According to City Press, Vavi fired a broadside at his fellow worker leaders, making it clear that all is not well within Cosatu's leadership.
Vavi who was speaking at the Chris Hani Institute in Cosatu House, was unhappy about how his fellow workers not being critical enough of the ANC.
"Are we still united around the principle or are we going to be in a bhuti-bhuti relationship [with the ANC]?" Vavi asked the audience.
"There will be no Zuma moment with a fractured movement. It will just become nice rhetoric for conferences."
Vavi said Cosatu's independence is its mainstay, and suggested that this was under threat.
"Cosatu allies must allow Cosatu to be independent, not try to use remote controls to control a particular agenda," he said.
He said Cosatu should not become a mouthpiece of the ANC.
"Cosatu must have originality in thought and not just mouth what it has heard at a rally."
Mother of all battles
Earlier, Vavi warned that the "mother of all battles" against Gauteng e-tolls, high electricity prices and corruption is coming.
"The mother of all battles is coming this year against the e-tolls, the banning of labour brokers and corruption... we are in so much trouble when it comes to the deep rot of corruption," he said.
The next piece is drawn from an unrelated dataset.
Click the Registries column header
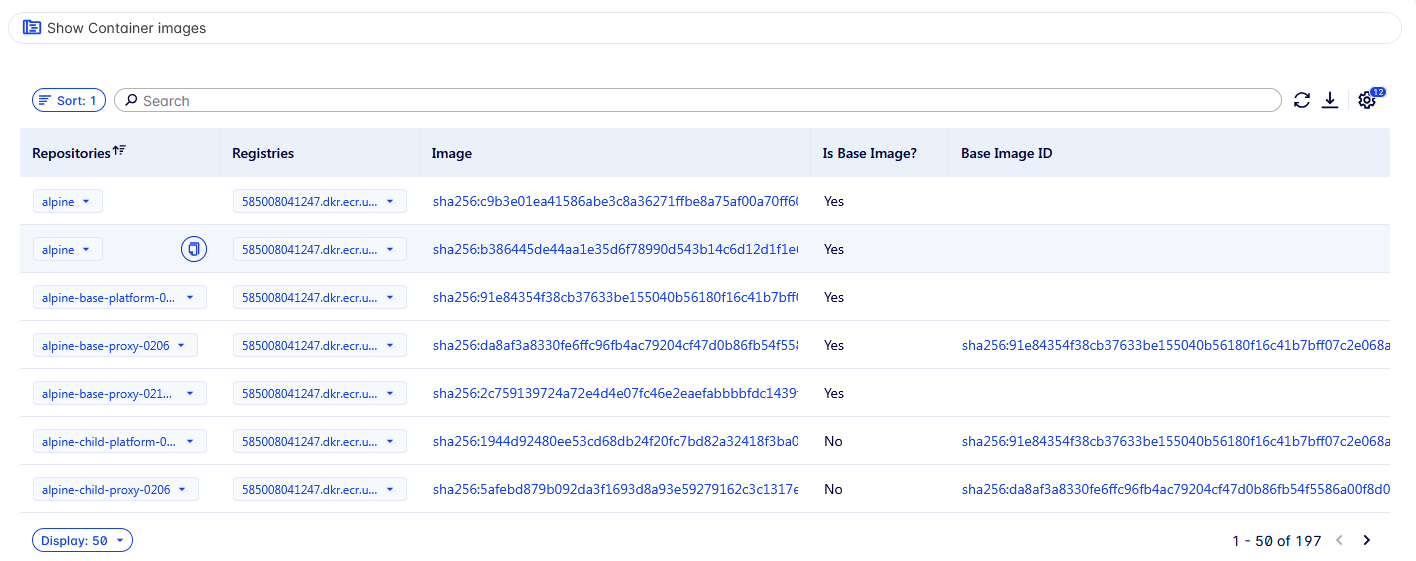The height and width of the screenshot is (561, 1416). [263, 153]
The recent reports on Eskom spending millions on sponsoring business breakfasts run by the company owned by the Gupta family - close friends of the president - irked Vavi immensely, City Press reported.
"What type of eggs are these comrades [having} that cost millions? And then they want to tell us 16% increase," he said, referring to Eskom's proposed electricity price hike.
He said the scale of corruption, where people were continuing to steal from the poor, was "frightening".
He mentioned alleged corrupt activities such as the spending of over R200m to upgrade President Jacob Zuma's home in Nkandla, according to Sapa.
Another example, he said, was Communication Minister Dina Pule's lover, who allegedly raked in R6m in four days for organising the Information and Communication Technology (ICT) Indaba in June last year.
A third was the repossession of former Durban metro police officer Sbusiso Mpisane's nine luxury cars by the Asset Forfeiture Unit on Wednesday.
He said it was clear there were officials within the public works department who colluded with private companies to inflate prices and thus increase costs for Zuma's home upgrade.
"Is this [the corruption] what the Lula Moment or second transition is about? I do not think so. We want to see what happened in Brazil during President [Luiz] Lula [da Silva's] term happen here, during this government's term."
The ANC was going to lose an even bigger chunk of support from South Africans unless it dealt with corruption, said Vavi.